Quotient Space of Real Line may be Kolmogorov but not Fréchet
Theorem
Let $T = \struct {\R, \tau}$ denote the real number line with the usual (Euclidean) topology.
Let $\sim$ be an equivalence relation on $\R$.
Let $\struct {\R / {\sim}, \tau_\sim}$ be the quotient space of $\R$ by $\sim$.
Then it is possible for $\struct {\R / {\sim}, \tau_\sim}$ to be a Kolmogorov space but not a Fréchet space.
Proof by Counterexample
Let $\struct {\R, \tau}$ denote the real number line with the usual (Euclidean) topology.
Define an equivalence relation $\sim$ by letting $x \sim y$ if and only if either:
- $x = y$
or:
- $x, y \in \Q$
Let $\struct {\R / {\sim}, \tau_\sim}$ be the quotient space of $\R$ by $\sim$.
Then $\struct {\R / {\sim}, \tau_\sim}$ is a Kolmogorov space but not a Fréchet space.
Let $Y = \R / {\sim}$.
Let $\phi: \R \to Y$ be the quotient mapping.
Note that:
- $\map \phi x = \set x$ if $x$ is irrational.
- $\map \phi x = \Q$ if $x$ is rational.
Kolmogorov
Let $x$ be irrational.
Then:
- $\phi^{-1} \sqbrk {Y \setminus \set x} = \R \setminus \set x$
Thus $Y \setminus \set x$ is open in $Y$.
Let $p, q \in Y$ such that $p \ne q$.
Then $\set p$ or $\set q$ must be a singleton containing an irrational number.
Without loss of generality, suppose that $\set p$ is a singleton containing an irrational number.
________
● BRIEF 1
Rewrite the quotient space proof, beginning at the words "Let $Y = \R" and stopping after "that $p \ne q$.", with "irrational" replaced by "not rational".
● BRIEF 2
In the quotient space proof, what fact does the text give for concluding that $Y \setminus \set x$ is open in $Y$ when $x$ is irrational?
The items after this point have nothing to do with the quotient space proof.

● DATA RECORDS
________
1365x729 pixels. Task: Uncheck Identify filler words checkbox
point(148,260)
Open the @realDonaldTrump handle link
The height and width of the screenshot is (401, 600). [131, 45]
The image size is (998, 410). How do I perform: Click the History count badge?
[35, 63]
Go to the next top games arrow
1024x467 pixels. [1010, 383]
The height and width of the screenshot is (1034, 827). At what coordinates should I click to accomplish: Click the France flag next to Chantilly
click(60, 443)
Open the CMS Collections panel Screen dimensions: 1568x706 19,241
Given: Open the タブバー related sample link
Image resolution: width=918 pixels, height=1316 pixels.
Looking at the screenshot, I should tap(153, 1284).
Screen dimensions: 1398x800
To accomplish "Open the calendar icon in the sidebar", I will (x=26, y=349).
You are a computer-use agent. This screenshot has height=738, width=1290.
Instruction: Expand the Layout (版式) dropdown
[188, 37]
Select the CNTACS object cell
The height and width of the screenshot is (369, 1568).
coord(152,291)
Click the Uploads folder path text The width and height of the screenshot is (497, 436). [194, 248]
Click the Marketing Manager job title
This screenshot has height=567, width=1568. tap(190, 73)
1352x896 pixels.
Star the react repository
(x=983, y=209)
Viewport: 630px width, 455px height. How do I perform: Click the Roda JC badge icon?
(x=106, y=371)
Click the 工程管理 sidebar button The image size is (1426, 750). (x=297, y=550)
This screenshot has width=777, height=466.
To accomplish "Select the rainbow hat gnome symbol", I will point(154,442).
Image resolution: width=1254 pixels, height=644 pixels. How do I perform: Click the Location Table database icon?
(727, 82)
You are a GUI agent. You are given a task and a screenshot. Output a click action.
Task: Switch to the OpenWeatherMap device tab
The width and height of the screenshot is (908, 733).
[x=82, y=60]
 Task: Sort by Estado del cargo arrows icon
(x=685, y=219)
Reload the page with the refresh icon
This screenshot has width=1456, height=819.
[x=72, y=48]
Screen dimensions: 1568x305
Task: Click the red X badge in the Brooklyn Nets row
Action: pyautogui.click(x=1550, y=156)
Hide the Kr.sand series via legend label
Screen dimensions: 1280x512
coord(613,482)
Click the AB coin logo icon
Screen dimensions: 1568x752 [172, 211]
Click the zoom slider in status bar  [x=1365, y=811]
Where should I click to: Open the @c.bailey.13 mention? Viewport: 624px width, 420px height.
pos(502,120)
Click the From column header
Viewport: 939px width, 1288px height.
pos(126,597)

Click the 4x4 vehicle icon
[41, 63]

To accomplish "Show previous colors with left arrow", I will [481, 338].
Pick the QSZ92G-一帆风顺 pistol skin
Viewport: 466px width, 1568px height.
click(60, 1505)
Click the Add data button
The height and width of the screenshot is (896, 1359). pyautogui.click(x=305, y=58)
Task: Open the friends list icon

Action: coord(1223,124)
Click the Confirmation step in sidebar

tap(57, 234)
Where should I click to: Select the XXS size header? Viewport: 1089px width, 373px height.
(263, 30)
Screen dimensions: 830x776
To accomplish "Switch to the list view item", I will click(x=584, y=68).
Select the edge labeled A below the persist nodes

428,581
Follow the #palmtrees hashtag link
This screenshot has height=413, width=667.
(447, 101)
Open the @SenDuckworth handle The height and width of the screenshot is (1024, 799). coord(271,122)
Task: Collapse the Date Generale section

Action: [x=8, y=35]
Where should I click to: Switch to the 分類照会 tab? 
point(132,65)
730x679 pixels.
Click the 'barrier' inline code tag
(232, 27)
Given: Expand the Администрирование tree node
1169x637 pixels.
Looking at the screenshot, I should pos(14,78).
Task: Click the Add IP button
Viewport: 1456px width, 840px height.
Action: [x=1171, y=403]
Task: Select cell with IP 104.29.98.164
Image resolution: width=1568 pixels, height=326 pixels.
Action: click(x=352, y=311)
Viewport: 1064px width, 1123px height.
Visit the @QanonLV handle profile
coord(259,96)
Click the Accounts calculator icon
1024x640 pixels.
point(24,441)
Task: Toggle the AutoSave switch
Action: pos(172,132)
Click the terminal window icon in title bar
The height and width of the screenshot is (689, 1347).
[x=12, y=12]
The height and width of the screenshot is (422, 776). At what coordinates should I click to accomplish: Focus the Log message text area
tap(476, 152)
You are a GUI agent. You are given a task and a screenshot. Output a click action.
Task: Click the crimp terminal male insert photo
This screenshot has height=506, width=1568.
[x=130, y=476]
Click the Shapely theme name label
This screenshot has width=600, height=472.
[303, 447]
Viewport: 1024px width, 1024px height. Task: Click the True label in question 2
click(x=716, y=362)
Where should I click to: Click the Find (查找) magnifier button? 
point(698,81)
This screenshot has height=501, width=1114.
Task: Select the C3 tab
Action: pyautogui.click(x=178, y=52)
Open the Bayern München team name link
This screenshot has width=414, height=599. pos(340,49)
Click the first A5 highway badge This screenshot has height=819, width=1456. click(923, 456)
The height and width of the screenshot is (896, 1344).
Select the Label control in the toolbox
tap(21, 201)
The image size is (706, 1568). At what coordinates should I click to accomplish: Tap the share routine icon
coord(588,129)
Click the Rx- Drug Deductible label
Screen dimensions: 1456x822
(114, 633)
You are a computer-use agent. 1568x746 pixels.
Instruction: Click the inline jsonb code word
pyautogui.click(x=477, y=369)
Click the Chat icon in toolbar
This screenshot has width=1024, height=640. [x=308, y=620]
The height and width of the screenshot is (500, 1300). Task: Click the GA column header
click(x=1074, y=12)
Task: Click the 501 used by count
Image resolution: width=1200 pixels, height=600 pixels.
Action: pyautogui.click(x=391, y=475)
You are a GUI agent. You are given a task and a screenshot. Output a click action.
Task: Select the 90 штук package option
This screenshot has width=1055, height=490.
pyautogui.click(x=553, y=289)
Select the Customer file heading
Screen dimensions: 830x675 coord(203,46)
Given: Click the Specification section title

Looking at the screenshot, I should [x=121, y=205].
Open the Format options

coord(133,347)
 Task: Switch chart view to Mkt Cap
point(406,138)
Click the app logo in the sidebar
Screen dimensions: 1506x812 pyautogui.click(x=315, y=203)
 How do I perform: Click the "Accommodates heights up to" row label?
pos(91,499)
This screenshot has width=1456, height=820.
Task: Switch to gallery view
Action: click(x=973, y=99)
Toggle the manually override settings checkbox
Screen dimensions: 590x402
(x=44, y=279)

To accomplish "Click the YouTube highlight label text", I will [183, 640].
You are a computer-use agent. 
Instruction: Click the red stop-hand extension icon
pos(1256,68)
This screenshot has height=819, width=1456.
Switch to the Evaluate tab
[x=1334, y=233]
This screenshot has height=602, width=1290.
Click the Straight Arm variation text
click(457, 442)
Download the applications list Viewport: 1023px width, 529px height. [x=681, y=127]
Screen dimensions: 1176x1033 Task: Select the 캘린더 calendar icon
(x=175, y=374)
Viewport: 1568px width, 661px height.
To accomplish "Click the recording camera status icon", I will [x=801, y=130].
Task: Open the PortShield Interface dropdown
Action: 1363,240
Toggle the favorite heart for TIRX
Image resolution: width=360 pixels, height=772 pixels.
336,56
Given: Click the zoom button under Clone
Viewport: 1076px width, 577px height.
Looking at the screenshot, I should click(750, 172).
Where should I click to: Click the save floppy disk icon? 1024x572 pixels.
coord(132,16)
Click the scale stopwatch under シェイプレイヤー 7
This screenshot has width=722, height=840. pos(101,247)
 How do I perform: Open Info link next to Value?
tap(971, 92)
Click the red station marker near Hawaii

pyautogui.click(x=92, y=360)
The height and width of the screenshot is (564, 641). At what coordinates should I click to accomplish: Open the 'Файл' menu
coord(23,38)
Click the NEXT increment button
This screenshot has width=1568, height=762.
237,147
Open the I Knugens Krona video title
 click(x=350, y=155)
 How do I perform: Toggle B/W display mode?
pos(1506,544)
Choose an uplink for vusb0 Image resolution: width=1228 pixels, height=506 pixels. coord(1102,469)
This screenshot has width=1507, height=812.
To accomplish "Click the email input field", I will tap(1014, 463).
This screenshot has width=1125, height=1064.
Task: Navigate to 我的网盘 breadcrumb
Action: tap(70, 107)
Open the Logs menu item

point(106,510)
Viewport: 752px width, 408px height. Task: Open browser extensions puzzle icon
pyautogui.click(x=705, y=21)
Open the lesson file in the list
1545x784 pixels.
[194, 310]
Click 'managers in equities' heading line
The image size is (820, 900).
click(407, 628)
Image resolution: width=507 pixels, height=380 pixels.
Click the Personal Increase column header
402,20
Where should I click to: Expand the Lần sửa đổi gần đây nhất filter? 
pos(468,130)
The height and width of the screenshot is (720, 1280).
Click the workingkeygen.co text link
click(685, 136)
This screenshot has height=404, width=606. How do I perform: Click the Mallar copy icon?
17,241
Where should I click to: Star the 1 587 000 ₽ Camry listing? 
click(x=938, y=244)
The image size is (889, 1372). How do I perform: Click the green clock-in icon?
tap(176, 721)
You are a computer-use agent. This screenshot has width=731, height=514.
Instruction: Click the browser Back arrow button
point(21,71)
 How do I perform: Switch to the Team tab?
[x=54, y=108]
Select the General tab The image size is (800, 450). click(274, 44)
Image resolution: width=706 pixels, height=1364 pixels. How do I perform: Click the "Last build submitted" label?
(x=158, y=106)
________
● TASK RESULT 1
Let $Y = \R / {\sim}$.
Let $\phi: \R \to Y$ be the quotient mapping.
Note that:
- $\map \phi x = \set x$ if $x$ is not rational.
- $\map \phi x = \Q$ if $x$ is rational.
Kolmogorov
Let $x$ be not rational.
Then:
- $\phi^{-1} \sqbrk {Y \setminus \set x} = \R \setminus \set x$
Thus $Y \setminus \set x$ is open in $Y$.
Let $p, q \in Y$ such that $p \ne q$.

● TASK RESULT 2
The preimage of $Y \setminus \set x$ under the quotient mapping $\phi$ is $\R \setminus \set x$, and from this the text concludes that $Y \setminus \set x$ is open in $Y$.